Best Day Hikes In The High Tatras, Slovakia
Wherever we live we need to find our mountain paradise. Because we feel the same way as the quote from John Marsden states:
“I’m a person of the mountains and the open paddocks and the big empty sky, that’s me, and I knew if I spent too long away from all that I’d die; I don’t know what of, I just knew I’d die.” (John Marsden)
We feel that our soul would die without our mountains. Without the sound of wild creeks, without the smell of pine forests, without feeling the breeze on our face and feeling so small surrounded by the giant peaks, without all the green and blue… And without all those long talks or quiet walks hand in hand through nature’s treasury.
Have you ever heard about the High Tatras?
Living in Central Europe now, our mountain paradise here is the High Tatras of Slovakia. You would have guessed the Alps, right? The high and huge mountain range that stretches across 8 European countries. We’ve hiked in the Alps several times, but they are too far from our home, Budapest, for a weekend getaway. Not like the Tatras.
The Tatra Mountains are the only mountains of Alpine type in the whole Carpathian Mountain range. The Tatras are quite small compared to the Alps, they lie on the border between Slovakia and Poland. But you know, size isn’t everything. And we were truly amazed what a paradise we’ve found in the High Tatras National Park of Slovakia.
Our favorite day hikes
This blog post series is to show you some stunning day hikes in our beloved High Tatras. Our favorite day hikes. In each new post we share our experience about one of these hikes – click on their names to read more:
Amazing Lesser-Known Day Hikes
Once we explored the most famous trails and conquered the highest peaks, we started to look for lesser-known hikes. We did find quite some and they are no less amazing than the popular ones. We just met fewer people on the way. Or no one. So here they are, the “off-the-beaten-path hikes in the High Tatras of off-the-beaten-path Slovakia”…. 😀
Best time for hiking
There are two high seasons in the High Tatras: winter is the season for skiing and summer is for hiking. Most of the trails are closed until the middle of June due to snow. They are usually open from the 15th of June to the end of October.

What you should do: For each statement, say yes or no as to whether it agrees with the High Tatras text, and quote the words of the text that decide it: (a) the Tatras lie on the border between Slovakia and Poland; (b) the Alps are close enough to Budapest for a weekend getaway; (c) most trails in the High Tatras are usually open from the start of May.

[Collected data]

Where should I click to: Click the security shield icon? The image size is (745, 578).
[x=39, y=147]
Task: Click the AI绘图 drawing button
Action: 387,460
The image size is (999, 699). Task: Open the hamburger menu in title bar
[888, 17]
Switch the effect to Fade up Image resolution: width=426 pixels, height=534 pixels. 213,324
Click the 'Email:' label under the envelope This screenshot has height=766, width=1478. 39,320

---

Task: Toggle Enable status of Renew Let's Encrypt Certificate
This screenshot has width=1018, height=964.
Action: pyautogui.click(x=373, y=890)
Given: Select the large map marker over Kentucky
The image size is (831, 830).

Answer to the exercise:
(a) Yes: "they lie on the border between Slovakia and Poland"
(b) No: "they are too far from our home, Budapest, for a weekend getaway"
(c) No: "They are usually open from the 15th of June to the end of October."